次の瞬間、教室が消える。全員の服装も元に戻る。晃以外も拘束状態が解けていた。
「驚嘆に値する能力ではあるが、本人の器がついていっていない。しかし短い時間といえども、そのような力を使いこなせたことは見事だ」
晃に抱き起されるツグミを見て、柚が解説しつつ称賛する。
「裏切り者の大丘からメールきたわ」
「何て?」
陽菜が報告すると、エカチェリーナが不機嫌そうな声を発する。
「苗床の面倒を見てほしいって。

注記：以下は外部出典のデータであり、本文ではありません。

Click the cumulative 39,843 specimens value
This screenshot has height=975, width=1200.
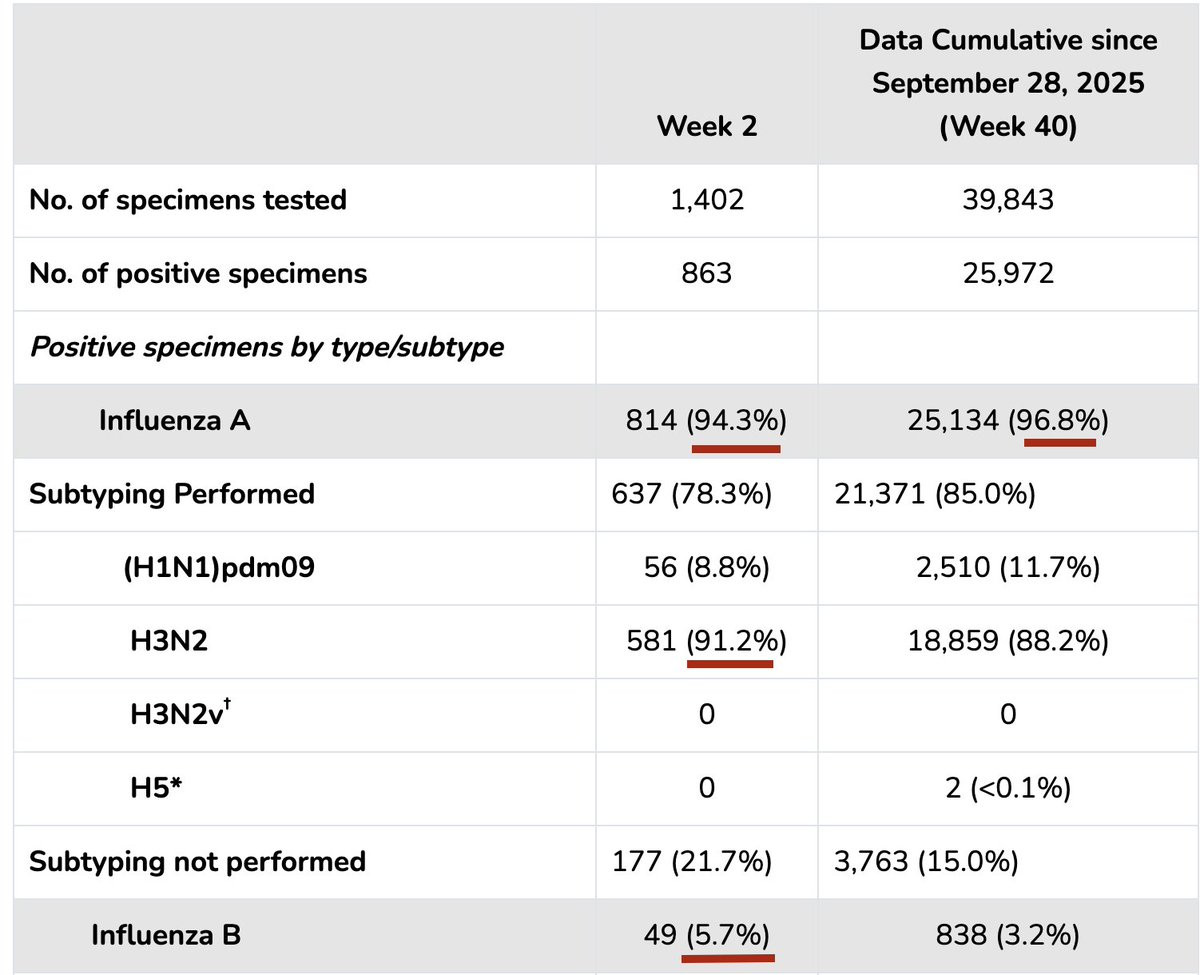pos(1008,200)
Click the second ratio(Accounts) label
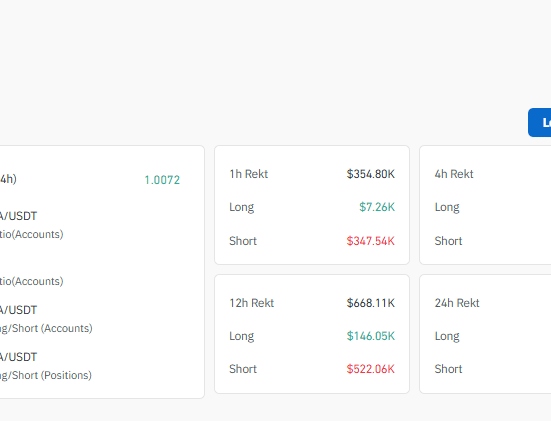The image size is (551, 421). pos(32,281)
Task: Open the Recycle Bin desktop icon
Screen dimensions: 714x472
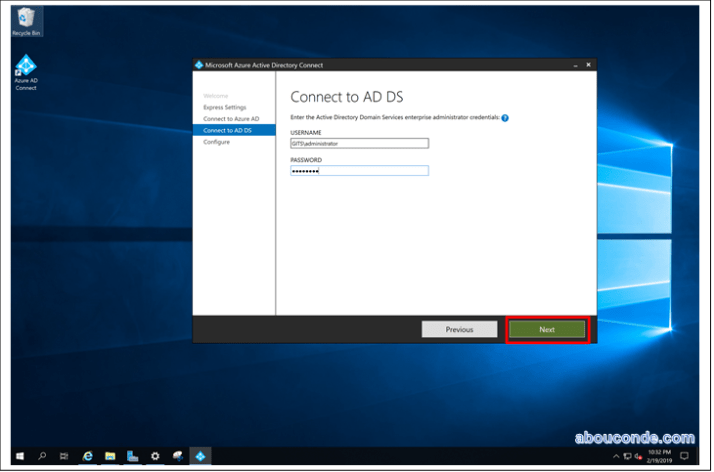Action: tap(27, 19)
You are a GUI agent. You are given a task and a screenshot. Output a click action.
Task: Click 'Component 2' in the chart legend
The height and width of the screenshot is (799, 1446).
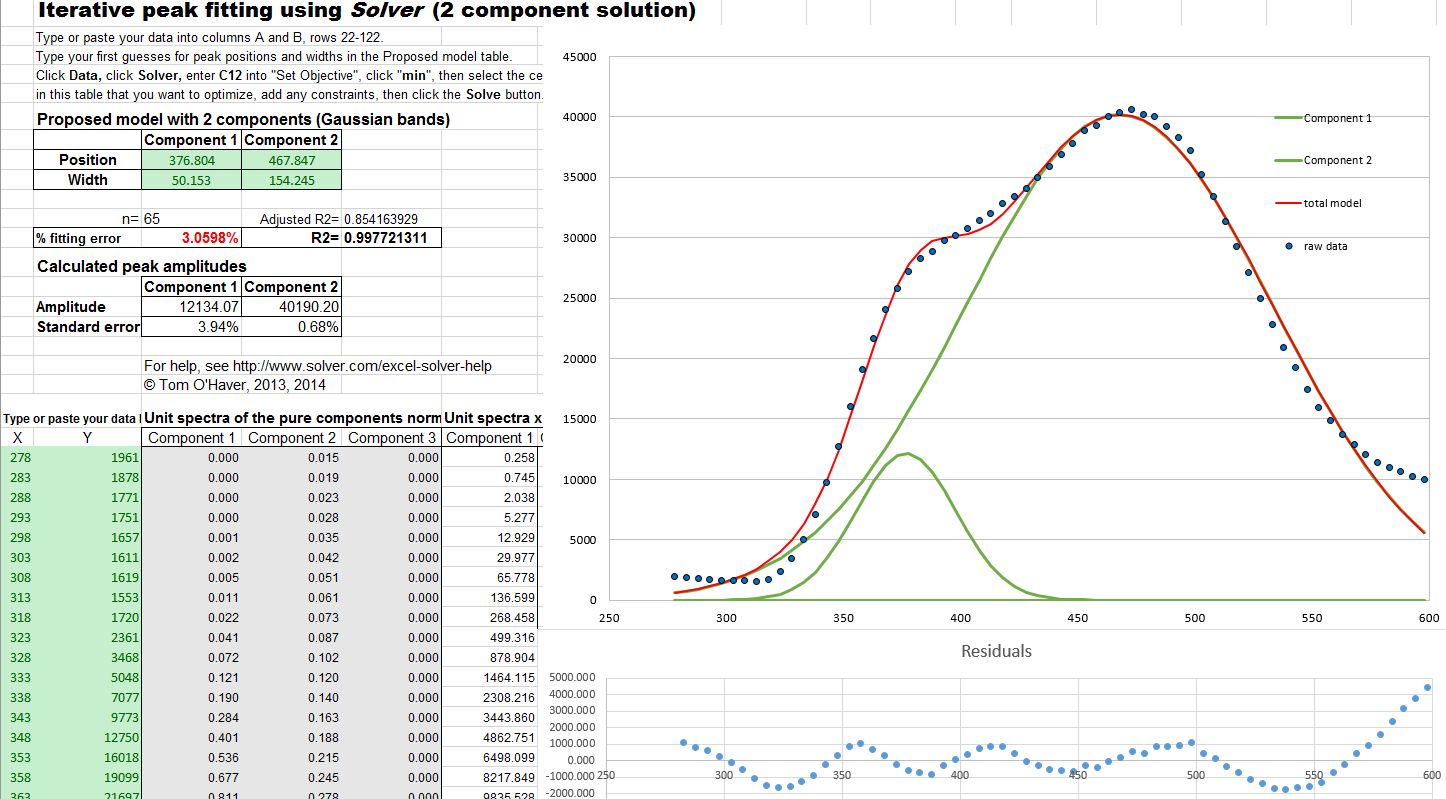pos(1337,160)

彼等を見捨てないでほしいってさ」
「はん、言われンでもそのつもりやったのな」
吐き捨てるエカチェリーナであったが、大丘からそのような頼みをされるとは、少し意外と感じた。
「ぽっくり連合は降伏するつもりみたいだぜ。大丘からこっちにもメッセージ回ってきた」
と、カシムが伝えたその時、真がその場に現れる。
「ツグミと十夜は無事なのか?」
「十夜はダメージ受け過ぎ、ツグミは力の使い過ぎで倒れたみたい。意識が戻ったらみそを食べさせて、体力の回復を促すわ」
倒れたままの十夜と、晃に介抱されているツグミを見て真が問うと、凛が答えた。
さらに伽耶と麻耶とネロもその場に現れる。
「雪岡と会ったよ」
ツグミと十夜は意識を失っていたが、突入した全員が揃ったことを確認して、真は告げた。
「転烙市に来いと言われた」
「貴方も転烙市に? 私達も言われたわ。でも今は離れられない」
真の言葉を聞き、陽菜が言う。
(祭りには間に合いたいけど、今は抗争の後処理に追われそう)
口の中で付け加える陽菜。
「嫌な報告入ったデ。PO対策機構の兵士がヘリから現れよった」
エカチェリーナが部下から入った報告を口にして、真を睨む。
「このタイミングで攻めてくるなんてね……」
陽菜も真を睨む。
「貴方が呼び寄せたのね」
「僕達は偵察に来たし、報告もしたさ。でも僕が呼んだわけじゃない」
「同じことでしょ……」
弁解する真だが、陽菜は憮然とした顔のままだ。
「僕達はここで退いておく。目的は達することが出来なかった。僕達は苗床をどうにかするのが目的だったからな」
「いや、それは真の目的だから」
真が言うと、伽耶が突っ込んだ。
「本当そうね。PO対策機構の偵察を名目にして、好き放題やっちゃって……」
凛が呆れて言ったが、真は素知らぬ顔をしていた。